Samimiyetin hissedildiği,herkesin birbiriyle iç içe olduğu,güzel anıların biriktiği çocukluğumun, geçmişimin yaşadığı bir yerdi.
İki göz odası,demir kapısıyla, tahta penceresiyle çatısız olan bir ev.
Şimdilerde harabe gözüyle bakılan bir insan nasıl yaşayabilir ki denilen sorular var oldu insanların düşüncelerinde ve zikrettiklerin de.Zikrediliyor,kelimeye dökülüyor bu ifadeler ve doğal karşılanıyor her olay gibi.Çocukluğum saray gibi evlerde geçmedi. İki göz odanın bana verebildiği mutluluk,sevinç ve kahkahayı hiçbir evin şahane duvarlarına,muazzam güzelliğine paha biçmem.Paha biçilemeyen bir mutluluk,sevgi hakimdi o evin duvarlarında.Çatısı olmasa da içindeki bireyleri tamamlıyordu eksikleri, yıkık duvarların görüntüsünü kapatıyordu,olmayanı oldurmak mümkün olmuyordu fakat olanı bir şekilde
güzelleştirebiliyordu. Şimdilerde bırak olmayanı var olanı temelden değiştiriyorlar. Nasıl bin bir emekle yapıldığını unutup baştan değişim yapıyorlar. İşte yetinmeyi tam olarak bilmiyorlar.Elindekilerinin kıymetini hiçbir zaman anlamaya çalışmıyorlar.Daha güzeli, daha moderni olsun diye olanı da yıkıyorlar,emeği de unutuyorlar.
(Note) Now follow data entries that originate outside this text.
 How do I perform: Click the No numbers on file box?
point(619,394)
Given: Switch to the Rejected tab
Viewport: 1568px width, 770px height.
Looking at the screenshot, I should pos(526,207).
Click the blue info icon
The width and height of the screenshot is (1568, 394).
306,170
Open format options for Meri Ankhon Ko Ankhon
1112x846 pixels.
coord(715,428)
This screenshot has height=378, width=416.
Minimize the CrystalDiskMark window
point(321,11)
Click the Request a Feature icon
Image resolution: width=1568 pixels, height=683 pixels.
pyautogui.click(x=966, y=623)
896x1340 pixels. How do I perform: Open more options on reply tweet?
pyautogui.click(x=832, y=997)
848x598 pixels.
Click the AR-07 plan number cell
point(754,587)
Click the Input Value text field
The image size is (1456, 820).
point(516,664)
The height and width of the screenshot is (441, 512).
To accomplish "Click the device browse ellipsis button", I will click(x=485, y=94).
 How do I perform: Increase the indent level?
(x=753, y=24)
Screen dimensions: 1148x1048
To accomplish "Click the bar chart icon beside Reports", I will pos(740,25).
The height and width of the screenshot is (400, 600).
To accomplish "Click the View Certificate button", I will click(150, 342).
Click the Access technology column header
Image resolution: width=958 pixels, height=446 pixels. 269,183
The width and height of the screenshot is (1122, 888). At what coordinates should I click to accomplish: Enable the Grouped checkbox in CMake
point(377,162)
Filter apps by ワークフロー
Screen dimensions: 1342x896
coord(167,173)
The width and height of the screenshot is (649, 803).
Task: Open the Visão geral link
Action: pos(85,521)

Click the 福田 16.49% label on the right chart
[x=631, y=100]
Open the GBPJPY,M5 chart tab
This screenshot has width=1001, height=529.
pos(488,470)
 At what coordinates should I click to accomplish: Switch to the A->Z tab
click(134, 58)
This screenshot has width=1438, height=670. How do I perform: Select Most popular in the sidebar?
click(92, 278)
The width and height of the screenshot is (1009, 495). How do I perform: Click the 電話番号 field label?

Artık çocukluğumu geçirdiğim o ev.Yani en güzel anıların yaşandığı yer bir kaç ay sonra tam yaşanılacak yer olmuştu bana göre.Annemin azimli ve kararlı duruşu evin yıkık duvarlarını baştan tamir etmişti. Babamın ise omuzlarına aldığı geçim derdi evi gün geçtikçe bahara dönüştürdü. Yaşanılmayacak olan ev,bir sarayın bahçesinden daha güzel bir bahçe oldu.Annemin sevgiyle ektiği tohumlar bir bir filizlenmişti ve annemin dokunduğu her yer bir bir güzelleşmişti artık.Emek sarf ettiğimiz
her şey zamanla güzelleşir, demişti eski hocam. Gerçekten de öyle oluyormuş, o zamanlar anlamasam da şimdi o hocamın ne demek istediğini geçmişi gözümün önüne getirince anlıyorum.Annemin emeği,elinde ve yüreğindeki sevgi de saklıymış. Sadece dokunması gerekiyormuş,tüm içtenliğini ortaya koyarak ve o evi hafızama kazmakmışamacı.Kazıldı hafızama o evin tüm hali ve insanların anlamsız düşünceleri,bakışları da.O evbana paylaşmayı öğretti,kardeşlik duygusunu arttırdı ve küçük şeylerle mutlu olmayı da ben o evden öğrendim.İlk karne heyecanı mı o evin samimiyet akan duvarların da yaşadım.Etrafımızdaki evlere göre farklı bir ev olsa da ailem denilen insanlar sayesinde eksikliği yaşamadım.Babam,hiçbir zaman hissettirmedi bu duyguyu. Her zaman en iyisi, en güzeli olsun diye çabaladı.Yani babam maddiyatı yeni kıyafetlerle, yeni ayakkabılarla üzerimize sundu.Maddiyatı ve maneviyatı her zorlukta çocuklarından esirgemedi. Şimdi bu geçmişimdeki ev benim için bir başka olmasın mı? Güzel değerleri,kardeşlik duygusunu, kimi zaman heyecanı,kimi zaman mutluluğu yaşatan o iki göz oda benim için hep bir başka olarak
kalacak. Çünkü özüm o çatısız evin yıkık duvarlarında.Şimdiki yüzümde ki gülümseme de o evin hediyesi olarak kaldı.Arada yoldan geçerken bakıyorum o eve eskiden neydi şimdi ne olmuş diyorum?Başkaları yaşasa da o evi ev yapan annemdi,babamdı.Yani o ev ailemle bir başkaydı.